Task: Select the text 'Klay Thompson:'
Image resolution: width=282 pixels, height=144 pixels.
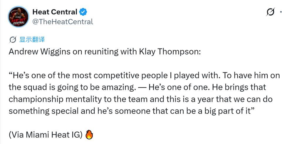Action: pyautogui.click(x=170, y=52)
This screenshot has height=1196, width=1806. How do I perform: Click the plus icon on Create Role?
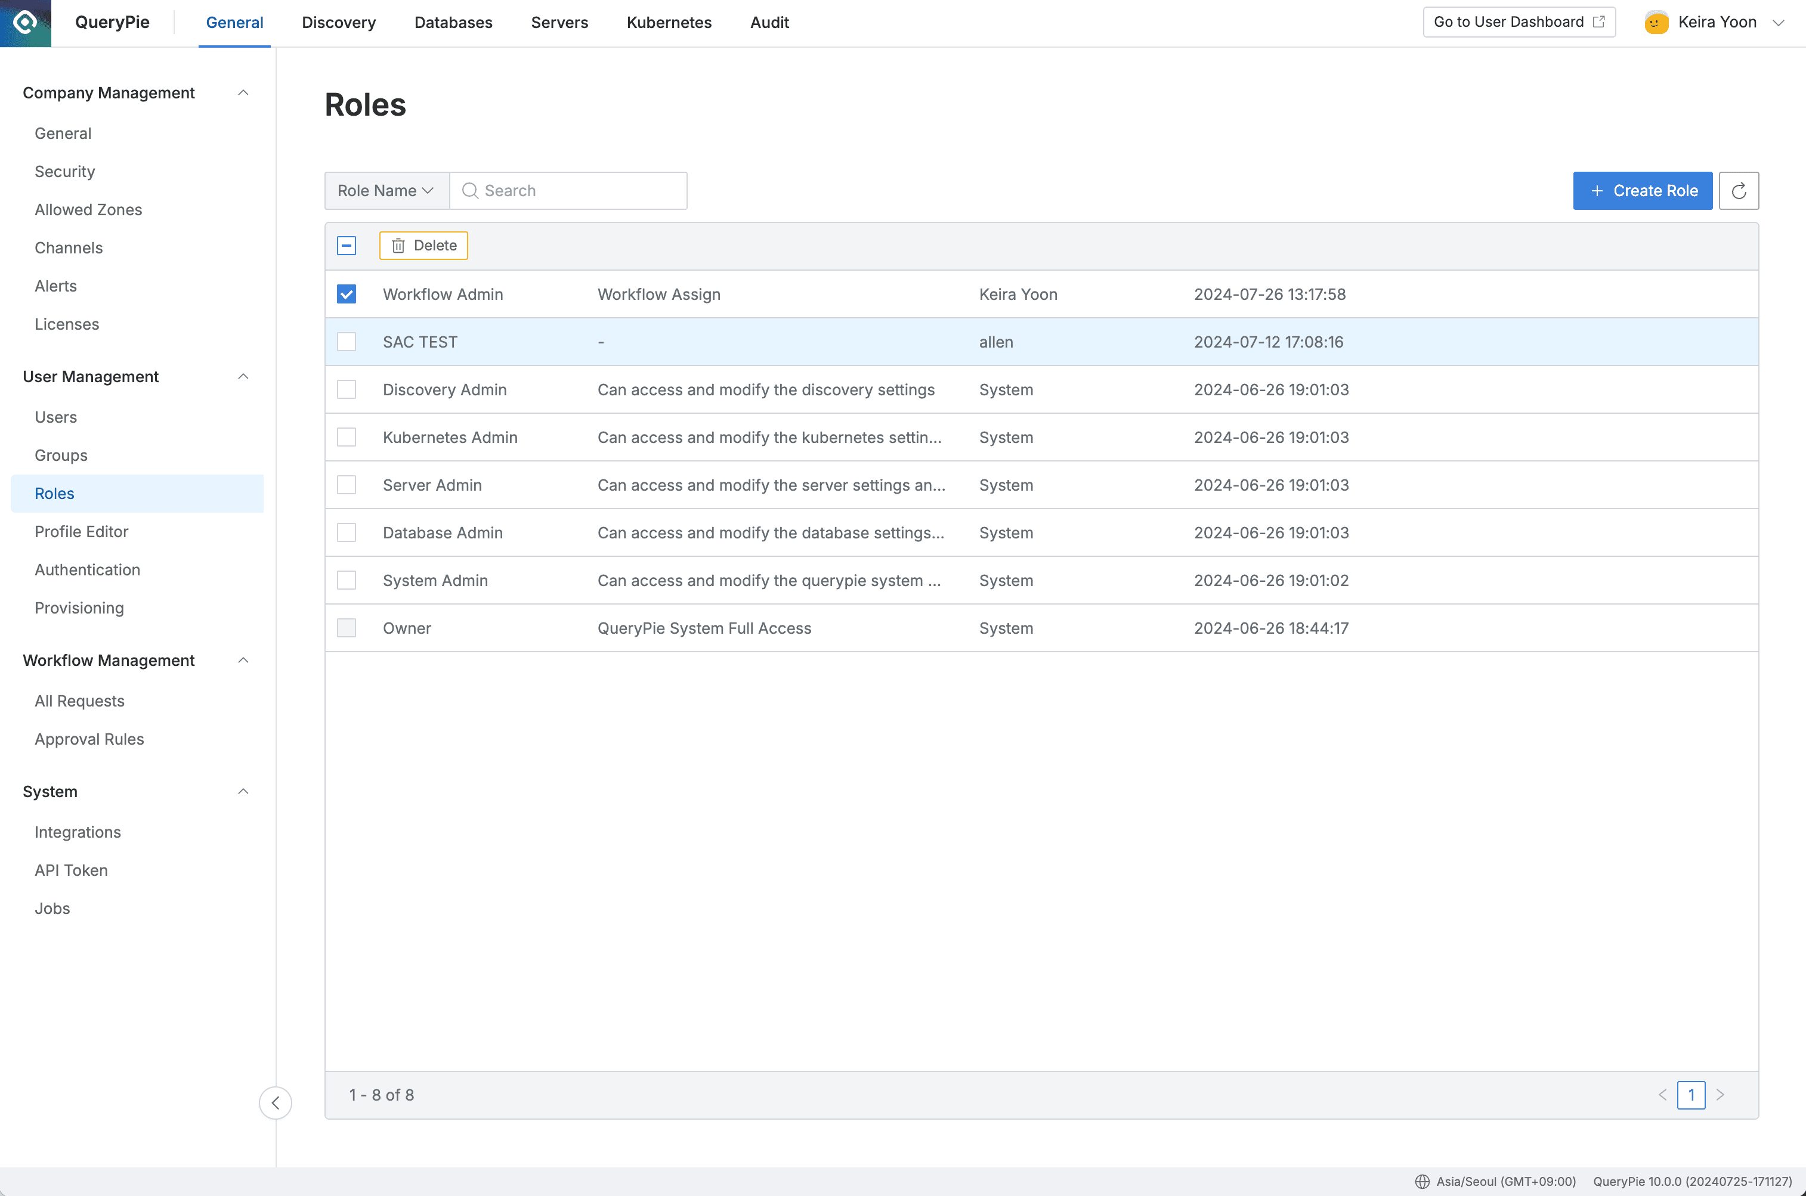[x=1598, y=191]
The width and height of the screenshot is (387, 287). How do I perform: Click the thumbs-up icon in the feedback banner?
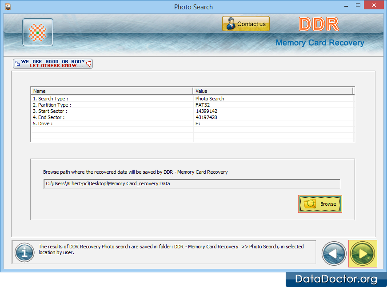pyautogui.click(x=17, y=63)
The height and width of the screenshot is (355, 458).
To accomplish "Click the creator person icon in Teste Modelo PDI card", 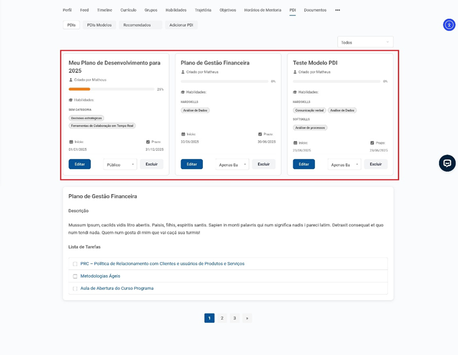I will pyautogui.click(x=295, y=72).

==========

### AIM OF THE EXERCISE
Recast the records, from their beginning through the line containing "pyautogui.click(x=17, y=63)", as a numbered list without blank lines, and leave the pictures out of your answer.

### TASK RESULT
1. Task: Select the text 'Klay Thompson:'
2. Image resolution: width=282 pixels, height=144 pixels.
3. Action: pyautogui.click(x=170, y=52)
4. This screenshot has height=1196, width=1806. How do I perform: Click the plus icon on Create Role?
5. [x=1598, y=191]
6. The width and height of the screenshot is (387, 287). How do I perform: Click the thumbs-up icon in the feedback banner?
7. pyautogui.click(x=17, y=63)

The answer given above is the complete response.